However, even if change is foisted upon us by someone else, if we choose to address the situation when we believe something is wrong, we are in a better position to take control of ourselves and navigate our way through.
For example, if redundancies are on the agenda in the workplace, while we may not want to take it, the act of considering it and having a vague outline of options should it happen makes the next steps much easier should it fall upon us. Alternatively it might even be the red flag we need to start thinking about how we want our future to go, and even if we would prefer to stay where we are - and we are not made redundant - we have at least checked in with ourselves to be sure we are still on the path we wanted.
As we move through life, we take on more and more responsibilities. Some are chosen, some come as by-products of our choices - but if we do not take time for ourselves to look at where we are, where we are going, and whether we are happy, any change feels like a huge upheaval and worse still we may not realise that it is exactly what could be helpful to us.

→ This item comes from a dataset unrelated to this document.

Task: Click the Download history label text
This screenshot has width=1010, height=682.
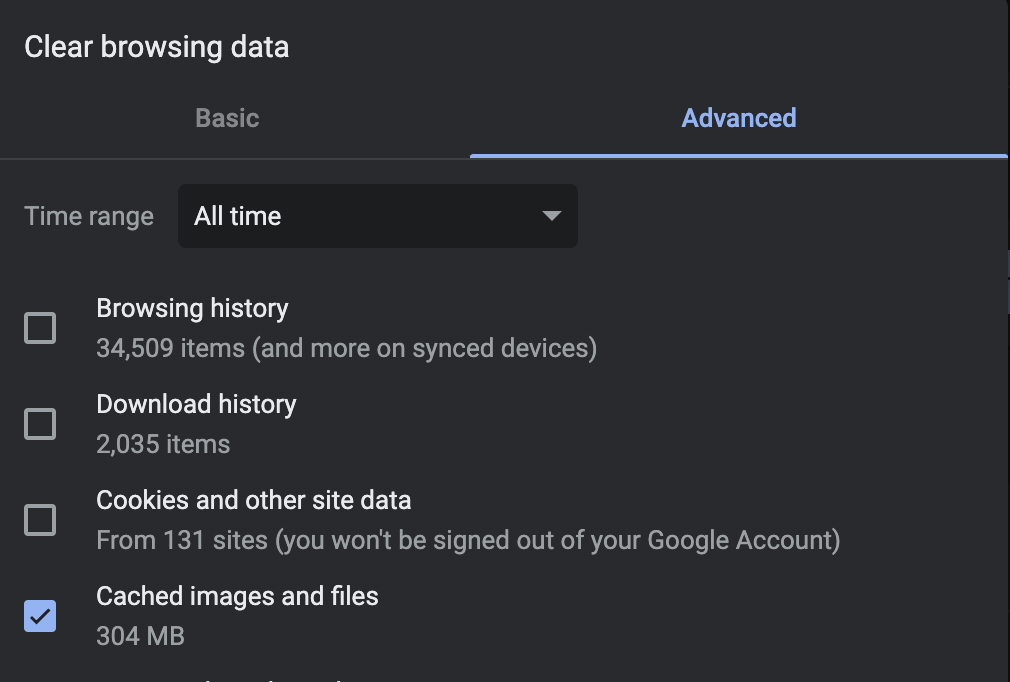Action: [x=196, y=404]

People sometimes begin to fear where this is going when I discuss taking a snapshot of where we are right now and whether we are happy - especially if there are something they are not happy with but don't want to lose them.
As I said at the start - change is not about loss. If those things are important to you, then little changes may make them pleasureable again. But by ignoring that they are not as we would like, we risk the only changing working being the upheaval that we feared.
At the very least, it is important to take stock of where we are now and then and whether this feels right to us. When we are aware of that, we can start looking at what needs a little more TLC - especially if we do not want to lose it. Then we need to do it. Then we can enjoy it and check in with ourselves again as we go along.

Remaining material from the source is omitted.